Carbon pollution harm to our oceans is especially dramatic in the BC region. First in a series.
Every day, the oceans do us a huge favor. Across the planet, they absorb nearly one million metric tons of carbon dioxide each hour, removing about a third of the greenhouse gases from the atmosphere that would otherwise speed up global warming. This seems, at first, to be a massively beneficial service.
But the oceans haven’t been able to soak up the extra carbon pollution without a cost.
The basic chemistry is simple: as oceans absorb more carbon dioxide, they become increasingly acidic and potentially harmful to a wide swath of sea life, from giant clams to tiny plankton that play a role in the diets of most things you might see at a local aquarium. Many of those species wind up on fishing boats, processing plants and dinner plates around the world.
Marine life — from clams to king crab, sea urchins to salmon — has supported the ecosystem of the region stretching from Oregon up to Alaska, and its human inhabitants, for centuries. (For the purposes of this series, we’re calling that region the Northwest). But a mix of ocean currents and chemistry has put local waters on the leading edge of ocean acidification, a phenomenon that could produce profound changes to the marine food web and industries built upon it.
Here’s how Terrie Klinger, an associate professor at the University of Washington’s School of Marine and Environmental Affairs, described in a Congressional hearing the uncertainties and possible effects of ocean acidification:
“We won’t see a total collapse of the food chains, but we will see substitutions… We may end up with food chains or food webs that are highly undesirable and not productive for the means that we use them today.”

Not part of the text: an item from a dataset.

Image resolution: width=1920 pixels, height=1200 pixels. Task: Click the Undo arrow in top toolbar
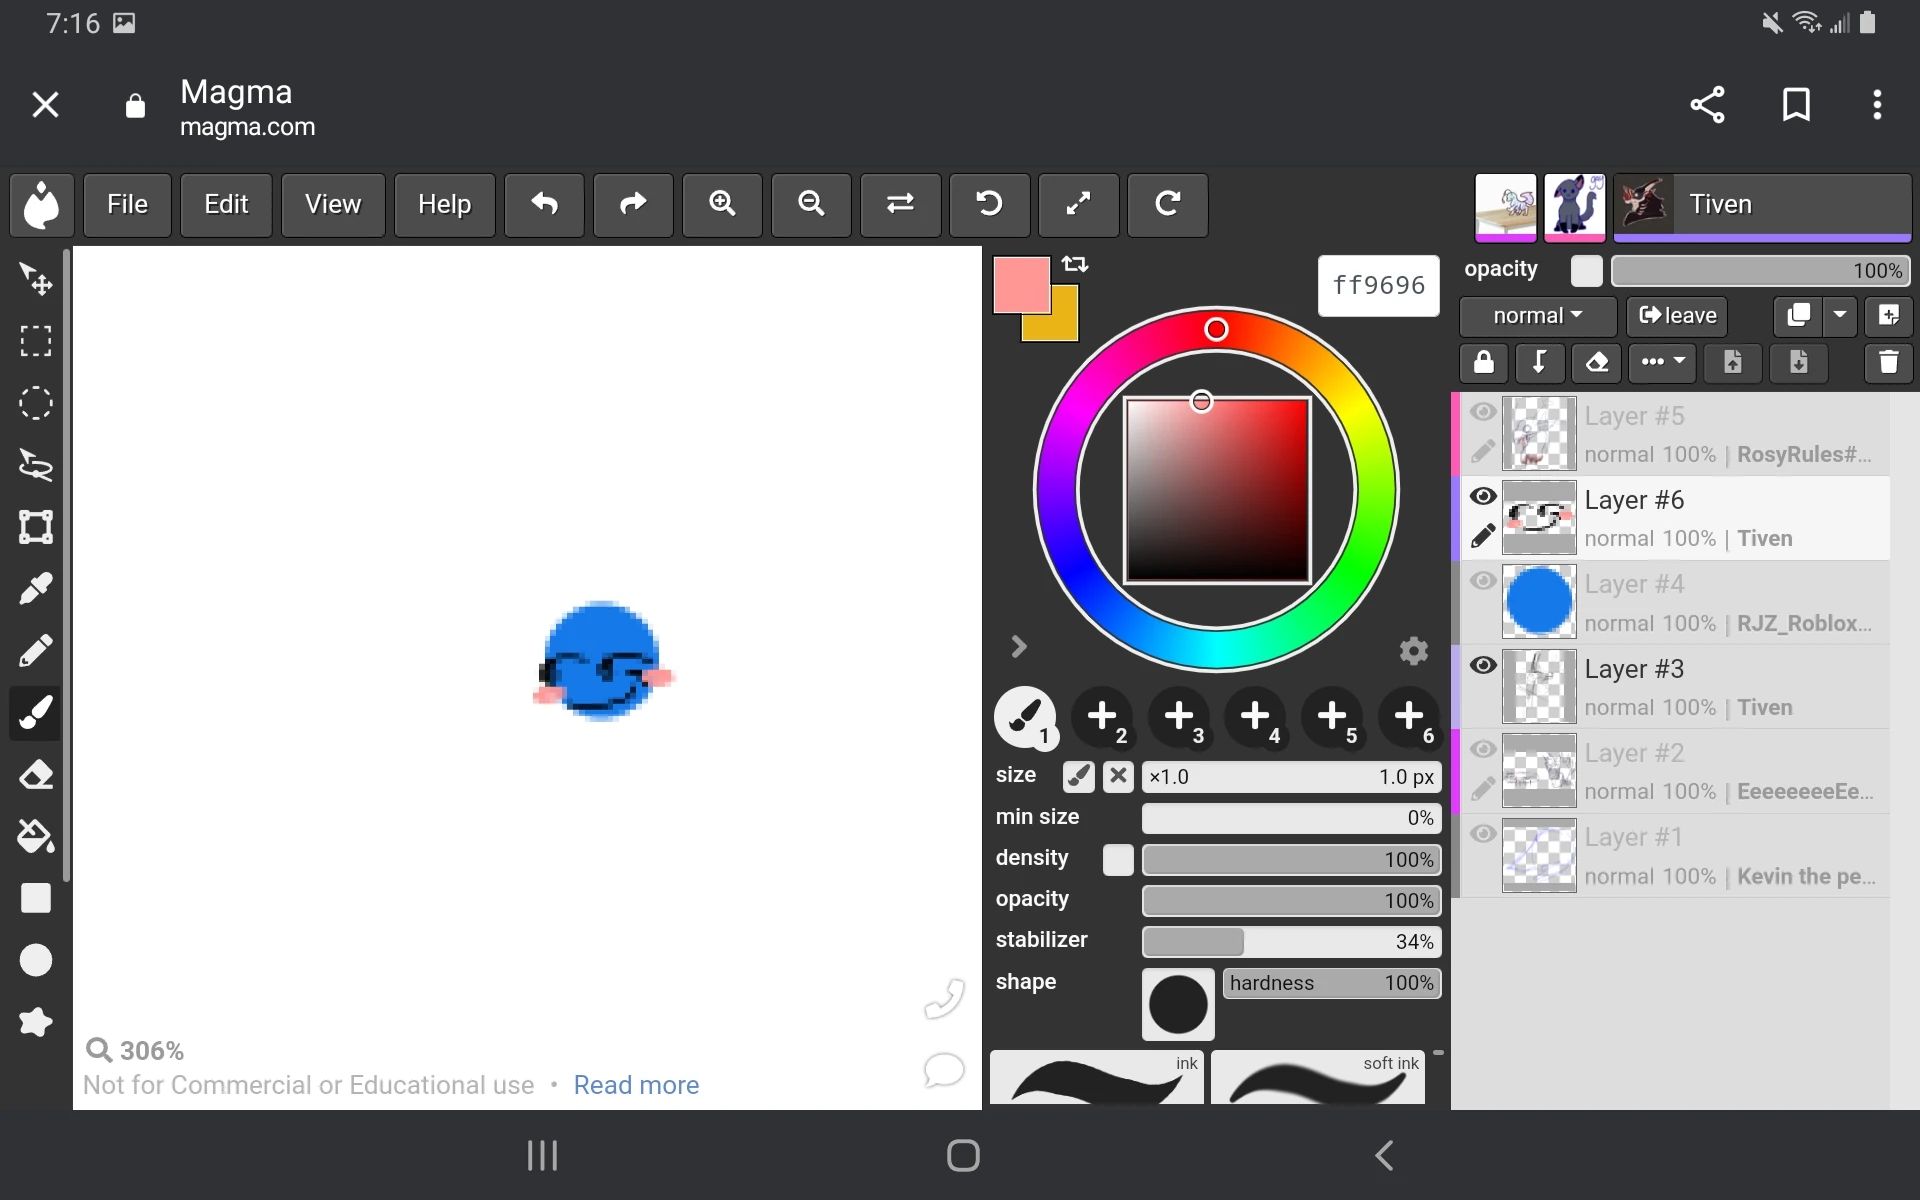pos(544,205)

There’s a lot riding on how marine creatures will adapt to acidifying oceans. The animals that dissolve in more corrosive sea water range from oysters, a bedrock species in the Northwest’s lucrative commercial shellfish industry, to krill and pteropods, tiny sea snails propelled by wing-like feet that make up more than half of the diet of some young Alaska pink salmon. A recent study found that larvae of British Columbia’s northern abalone died or grew abnormally in more acidic water, offering some of the first direct experimental evidence that changing sea water chemistry is negatively affecting an endangered species.